> **SELECTED TEXT**
:::::
Instapundit should run for President. I'd love to see the stuff raked up about him.

Bad side: This, I suppose, does rather seem at odds with Dean's stance on Iraq from a purely humanitarian viewpoint. I think we're all aware by now that there are one or two other factors (not that there weren't in Bosnia, but one always had the impression that Iraq was more of an agenda).

Good side: From MY point of view, this shows Dean isn't so much of a peacenik that he doesn't care what goes on abroad. In fact, this bit of information would probably make me vote for him. Were I able to, etc. etc.

Kevin Drum pointed out that Dean doesn't actually come out in favor of a full scale invasion in the letter.
:::::
> **DATA EXCERPTS**

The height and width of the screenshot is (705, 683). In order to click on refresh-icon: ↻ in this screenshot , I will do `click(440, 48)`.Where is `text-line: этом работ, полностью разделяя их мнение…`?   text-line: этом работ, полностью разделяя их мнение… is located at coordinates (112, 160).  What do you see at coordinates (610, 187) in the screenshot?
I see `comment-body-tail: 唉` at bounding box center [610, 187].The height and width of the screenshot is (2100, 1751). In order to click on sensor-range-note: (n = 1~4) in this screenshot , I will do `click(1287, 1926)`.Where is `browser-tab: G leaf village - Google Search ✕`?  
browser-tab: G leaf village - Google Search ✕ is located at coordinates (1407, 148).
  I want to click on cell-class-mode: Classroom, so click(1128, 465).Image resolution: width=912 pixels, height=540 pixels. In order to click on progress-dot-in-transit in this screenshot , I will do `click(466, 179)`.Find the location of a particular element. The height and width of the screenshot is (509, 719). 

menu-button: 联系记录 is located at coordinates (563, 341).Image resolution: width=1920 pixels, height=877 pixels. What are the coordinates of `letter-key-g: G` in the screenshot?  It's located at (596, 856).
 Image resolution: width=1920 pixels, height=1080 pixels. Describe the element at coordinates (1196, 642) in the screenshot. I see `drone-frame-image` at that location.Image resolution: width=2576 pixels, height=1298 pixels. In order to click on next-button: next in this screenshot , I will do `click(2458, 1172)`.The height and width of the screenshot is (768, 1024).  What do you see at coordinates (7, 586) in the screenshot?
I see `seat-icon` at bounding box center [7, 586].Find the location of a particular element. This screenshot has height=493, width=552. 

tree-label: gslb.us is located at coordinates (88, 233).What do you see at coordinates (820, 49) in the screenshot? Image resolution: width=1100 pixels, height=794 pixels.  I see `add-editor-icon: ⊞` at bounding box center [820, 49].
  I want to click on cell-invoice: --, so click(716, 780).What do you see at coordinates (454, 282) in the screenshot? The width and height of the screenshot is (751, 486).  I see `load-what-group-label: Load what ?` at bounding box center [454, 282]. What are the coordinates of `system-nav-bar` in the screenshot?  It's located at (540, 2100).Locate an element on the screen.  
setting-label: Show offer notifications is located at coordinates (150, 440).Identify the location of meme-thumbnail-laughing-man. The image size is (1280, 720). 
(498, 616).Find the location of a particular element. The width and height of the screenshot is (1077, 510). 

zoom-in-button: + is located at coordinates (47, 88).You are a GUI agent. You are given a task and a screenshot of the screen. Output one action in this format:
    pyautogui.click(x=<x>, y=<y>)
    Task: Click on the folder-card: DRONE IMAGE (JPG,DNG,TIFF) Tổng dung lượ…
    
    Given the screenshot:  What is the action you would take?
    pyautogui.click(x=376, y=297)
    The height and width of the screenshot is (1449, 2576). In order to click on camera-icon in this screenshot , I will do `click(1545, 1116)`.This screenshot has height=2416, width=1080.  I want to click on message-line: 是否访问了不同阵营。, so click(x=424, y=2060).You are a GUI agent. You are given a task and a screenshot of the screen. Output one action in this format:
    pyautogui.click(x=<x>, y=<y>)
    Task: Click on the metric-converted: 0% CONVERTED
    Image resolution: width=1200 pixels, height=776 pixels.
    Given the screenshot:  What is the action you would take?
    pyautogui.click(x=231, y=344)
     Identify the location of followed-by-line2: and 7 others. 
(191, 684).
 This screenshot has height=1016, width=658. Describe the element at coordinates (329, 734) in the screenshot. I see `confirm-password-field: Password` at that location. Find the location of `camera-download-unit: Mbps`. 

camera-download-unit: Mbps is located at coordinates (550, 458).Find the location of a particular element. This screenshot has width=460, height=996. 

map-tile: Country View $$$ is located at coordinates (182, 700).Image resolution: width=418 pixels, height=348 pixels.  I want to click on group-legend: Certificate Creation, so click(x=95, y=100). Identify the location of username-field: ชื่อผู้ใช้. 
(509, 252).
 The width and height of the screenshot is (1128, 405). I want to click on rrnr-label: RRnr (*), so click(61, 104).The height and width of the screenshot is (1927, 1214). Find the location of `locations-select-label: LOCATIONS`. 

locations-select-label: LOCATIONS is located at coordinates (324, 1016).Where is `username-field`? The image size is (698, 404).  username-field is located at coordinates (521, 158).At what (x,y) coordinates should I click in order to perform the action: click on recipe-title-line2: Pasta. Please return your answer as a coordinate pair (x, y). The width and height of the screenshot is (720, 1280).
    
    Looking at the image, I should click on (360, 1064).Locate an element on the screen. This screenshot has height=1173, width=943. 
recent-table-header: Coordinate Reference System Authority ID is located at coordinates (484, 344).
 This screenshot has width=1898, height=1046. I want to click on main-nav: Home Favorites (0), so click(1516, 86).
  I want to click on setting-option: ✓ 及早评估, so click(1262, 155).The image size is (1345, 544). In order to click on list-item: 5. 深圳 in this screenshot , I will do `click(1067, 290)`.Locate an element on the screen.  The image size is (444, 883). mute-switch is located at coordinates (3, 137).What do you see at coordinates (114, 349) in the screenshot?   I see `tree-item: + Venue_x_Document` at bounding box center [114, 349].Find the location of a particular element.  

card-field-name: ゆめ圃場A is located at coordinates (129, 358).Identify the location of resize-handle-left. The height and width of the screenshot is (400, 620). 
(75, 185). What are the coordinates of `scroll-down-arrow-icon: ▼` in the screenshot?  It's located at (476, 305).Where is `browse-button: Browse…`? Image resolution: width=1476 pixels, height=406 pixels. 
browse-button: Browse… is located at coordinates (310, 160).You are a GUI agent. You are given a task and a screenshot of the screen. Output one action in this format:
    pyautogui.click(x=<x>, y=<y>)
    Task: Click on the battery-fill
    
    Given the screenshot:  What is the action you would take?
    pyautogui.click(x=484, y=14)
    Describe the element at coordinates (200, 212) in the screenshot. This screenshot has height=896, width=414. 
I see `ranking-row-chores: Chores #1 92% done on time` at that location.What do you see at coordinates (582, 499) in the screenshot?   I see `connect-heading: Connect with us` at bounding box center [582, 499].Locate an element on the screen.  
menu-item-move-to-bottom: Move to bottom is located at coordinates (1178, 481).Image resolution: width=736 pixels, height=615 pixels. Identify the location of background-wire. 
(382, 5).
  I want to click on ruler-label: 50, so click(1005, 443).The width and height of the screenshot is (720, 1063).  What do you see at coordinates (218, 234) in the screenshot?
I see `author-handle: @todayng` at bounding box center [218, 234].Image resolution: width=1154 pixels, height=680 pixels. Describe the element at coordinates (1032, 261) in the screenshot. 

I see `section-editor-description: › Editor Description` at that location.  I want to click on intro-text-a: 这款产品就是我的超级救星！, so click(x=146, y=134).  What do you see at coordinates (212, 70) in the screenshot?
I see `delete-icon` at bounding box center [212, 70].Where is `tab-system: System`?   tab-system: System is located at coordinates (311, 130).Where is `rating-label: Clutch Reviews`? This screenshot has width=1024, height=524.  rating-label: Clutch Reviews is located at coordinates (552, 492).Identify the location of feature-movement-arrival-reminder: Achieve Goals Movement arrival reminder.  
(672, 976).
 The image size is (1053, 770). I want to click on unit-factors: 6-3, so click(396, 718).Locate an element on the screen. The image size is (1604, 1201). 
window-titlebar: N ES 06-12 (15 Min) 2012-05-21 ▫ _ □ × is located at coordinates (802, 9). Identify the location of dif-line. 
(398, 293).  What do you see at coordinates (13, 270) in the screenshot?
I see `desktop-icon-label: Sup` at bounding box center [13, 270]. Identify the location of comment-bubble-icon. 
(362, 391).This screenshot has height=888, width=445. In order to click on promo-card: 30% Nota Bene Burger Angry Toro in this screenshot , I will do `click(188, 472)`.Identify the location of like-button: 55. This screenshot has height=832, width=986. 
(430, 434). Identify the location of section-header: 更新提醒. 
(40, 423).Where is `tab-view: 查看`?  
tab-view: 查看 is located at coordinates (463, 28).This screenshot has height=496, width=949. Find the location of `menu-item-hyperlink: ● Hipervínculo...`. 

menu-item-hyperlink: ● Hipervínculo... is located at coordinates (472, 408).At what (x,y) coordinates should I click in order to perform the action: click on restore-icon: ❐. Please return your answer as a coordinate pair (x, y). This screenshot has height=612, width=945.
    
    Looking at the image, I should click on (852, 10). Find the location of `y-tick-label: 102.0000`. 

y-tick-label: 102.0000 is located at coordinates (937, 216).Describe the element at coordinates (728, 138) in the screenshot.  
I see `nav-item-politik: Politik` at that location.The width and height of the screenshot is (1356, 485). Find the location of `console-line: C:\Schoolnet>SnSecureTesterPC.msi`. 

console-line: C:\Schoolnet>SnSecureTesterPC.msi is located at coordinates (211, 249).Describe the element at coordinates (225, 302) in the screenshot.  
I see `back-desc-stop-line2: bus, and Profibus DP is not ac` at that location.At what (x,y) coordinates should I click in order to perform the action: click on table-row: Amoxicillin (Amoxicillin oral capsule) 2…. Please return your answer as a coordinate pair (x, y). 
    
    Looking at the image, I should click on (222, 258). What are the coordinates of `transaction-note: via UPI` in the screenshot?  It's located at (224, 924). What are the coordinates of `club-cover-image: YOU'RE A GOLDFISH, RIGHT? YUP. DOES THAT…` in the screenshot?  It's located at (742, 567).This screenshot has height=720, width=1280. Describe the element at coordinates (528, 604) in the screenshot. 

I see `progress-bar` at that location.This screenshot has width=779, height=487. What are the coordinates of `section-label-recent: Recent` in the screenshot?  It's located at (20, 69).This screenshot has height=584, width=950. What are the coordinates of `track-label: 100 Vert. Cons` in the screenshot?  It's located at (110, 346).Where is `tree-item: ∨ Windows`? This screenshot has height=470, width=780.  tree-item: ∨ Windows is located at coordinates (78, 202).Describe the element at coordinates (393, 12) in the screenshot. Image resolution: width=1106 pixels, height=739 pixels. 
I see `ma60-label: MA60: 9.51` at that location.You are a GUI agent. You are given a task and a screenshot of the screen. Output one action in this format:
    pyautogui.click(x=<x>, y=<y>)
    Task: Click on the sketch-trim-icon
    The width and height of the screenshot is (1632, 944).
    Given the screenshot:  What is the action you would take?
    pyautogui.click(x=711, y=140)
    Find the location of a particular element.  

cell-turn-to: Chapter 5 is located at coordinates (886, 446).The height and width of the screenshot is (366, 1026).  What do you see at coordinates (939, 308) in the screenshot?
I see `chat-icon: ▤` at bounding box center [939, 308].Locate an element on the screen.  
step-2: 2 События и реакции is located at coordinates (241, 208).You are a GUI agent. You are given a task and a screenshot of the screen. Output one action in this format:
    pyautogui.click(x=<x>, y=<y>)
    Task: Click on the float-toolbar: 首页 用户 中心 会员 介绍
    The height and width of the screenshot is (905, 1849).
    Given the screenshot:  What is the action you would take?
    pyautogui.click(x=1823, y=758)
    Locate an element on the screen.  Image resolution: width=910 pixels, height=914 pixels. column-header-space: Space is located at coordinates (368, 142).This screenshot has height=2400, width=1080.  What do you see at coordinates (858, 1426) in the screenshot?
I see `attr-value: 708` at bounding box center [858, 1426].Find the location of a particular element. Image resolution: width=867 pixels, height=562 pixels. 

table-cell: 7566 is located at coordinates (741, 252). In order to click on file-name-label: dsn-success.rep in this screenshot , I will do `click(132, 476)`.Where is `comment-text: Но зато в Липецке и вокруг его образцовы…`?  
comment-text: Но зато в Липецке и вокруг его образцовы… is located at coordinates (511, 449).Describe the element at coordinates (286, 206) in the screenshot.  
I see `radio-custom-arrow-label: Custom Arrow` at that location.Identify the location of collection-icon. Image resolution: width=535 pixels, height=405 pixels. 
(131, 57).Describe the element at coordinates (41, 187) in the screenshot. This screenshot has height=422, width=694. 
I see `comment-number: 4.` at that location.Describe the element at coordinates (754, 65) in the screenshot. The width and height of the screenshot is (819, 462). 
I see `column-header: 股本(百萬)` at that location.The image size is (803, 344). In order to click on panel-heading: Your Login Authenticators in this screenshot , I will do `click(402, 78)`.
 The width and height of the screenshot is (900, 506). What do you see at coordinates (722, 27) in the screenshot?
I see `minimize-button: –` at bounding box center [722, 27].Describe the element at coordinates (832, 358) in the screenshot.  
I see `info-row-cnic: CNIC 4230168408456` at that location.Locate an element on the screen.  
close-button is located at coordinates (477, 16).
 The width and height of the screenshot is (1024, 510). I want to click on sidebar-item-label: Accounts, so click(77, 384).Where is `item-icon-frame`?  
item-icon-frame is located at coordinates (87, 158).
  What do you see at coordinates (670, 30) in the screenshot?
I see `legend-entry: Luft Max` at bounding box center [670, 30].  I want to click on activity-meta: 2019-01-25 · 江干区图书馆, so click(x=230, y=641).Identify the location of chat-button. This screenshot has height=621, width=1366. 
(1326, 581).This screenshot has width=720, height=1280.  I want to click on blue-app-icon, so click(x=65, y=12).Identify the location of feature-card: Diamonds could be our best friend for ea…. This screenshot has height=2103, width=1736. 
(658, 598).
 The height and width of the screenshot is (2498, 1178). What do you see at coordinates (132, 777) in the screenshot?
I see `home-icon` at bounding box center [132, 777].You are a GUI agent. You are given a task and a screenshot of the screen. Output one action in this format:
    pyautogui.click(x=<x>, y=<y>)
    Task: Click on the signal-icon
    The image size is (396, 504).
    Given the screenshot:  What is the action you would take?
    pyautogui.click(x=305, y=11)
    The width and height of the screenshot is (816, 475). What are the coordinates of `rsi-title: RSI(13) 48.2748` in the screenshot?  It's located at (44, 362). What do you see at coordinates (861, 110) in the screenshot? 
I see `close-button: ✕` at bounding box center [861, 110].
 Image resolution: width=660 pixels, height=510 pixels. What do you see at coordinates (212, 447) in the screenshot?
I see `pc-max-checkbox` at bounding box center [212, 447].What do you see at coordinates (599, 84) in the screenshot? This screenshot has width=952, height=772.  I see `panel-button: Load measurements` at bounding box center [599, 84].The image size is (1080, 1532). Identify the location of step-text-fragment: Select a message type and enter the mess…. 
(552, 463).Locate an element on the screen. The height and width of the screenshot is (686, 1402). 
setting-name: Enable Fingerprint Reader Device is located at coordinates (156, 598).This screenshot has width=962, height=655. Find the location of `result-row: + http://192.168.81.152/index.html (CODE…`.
:::::
> **PROBLEMS AND TASKS**
**a)** From the blog post about Dean, repeat word for word the part that opens with the words containing "Good side: From" and closes with "to, etc. etc.".
**b)** In the blog post about Dean, who pointed out that Dean doesn't actually come out in favor of a full scale invasion in the letter?
**c)** Write the next part of the blog post about Dean, picking up after its final sentence.

> **RESULTS FOR THE EXERCISE**
**a)**
Good side: From MY point of view, this shows Dean isn't so much of a peacenik that he doesn't care what goes on abroad. In fact, this bit of information would probably make me vote for him. Were I able to, etc. etc.

**b)** Kevin Drum

**c)**
I just posted this in his comments--

"Here are some additional distinctions you can make between Bosnia and Iraq:

1. genocide happening right now v. past genocide
2. much more at stake in Iraq as far as national security. No matter how much you support humanitarian you would not support one in say, North Korea or behind the Iron Curtain if it means someone's going to get nuked. Iraq's less extreme, but still unusally dangerous and counterproductive as far as national security for a humanitarian intervenion.
3. multilateral options exhausted v. multilateral options given lip service."

Yeah. Do your letter writing, Katherine - it'd be good to have this guy in the top office.

The Dean comment is weird because it suggests that we should use our military when it doesn't really matter.

Katherine, I don't see how your 'someone going to get nuked' comment helps Dean's case. So shouldn't we stop proliferation? Isn't the UN really bad at it? (See North Korea, Libya, etc.) In fact isn't it the Dean attitude the type of policy which allowed North Korea to become a nuclear power in the first place?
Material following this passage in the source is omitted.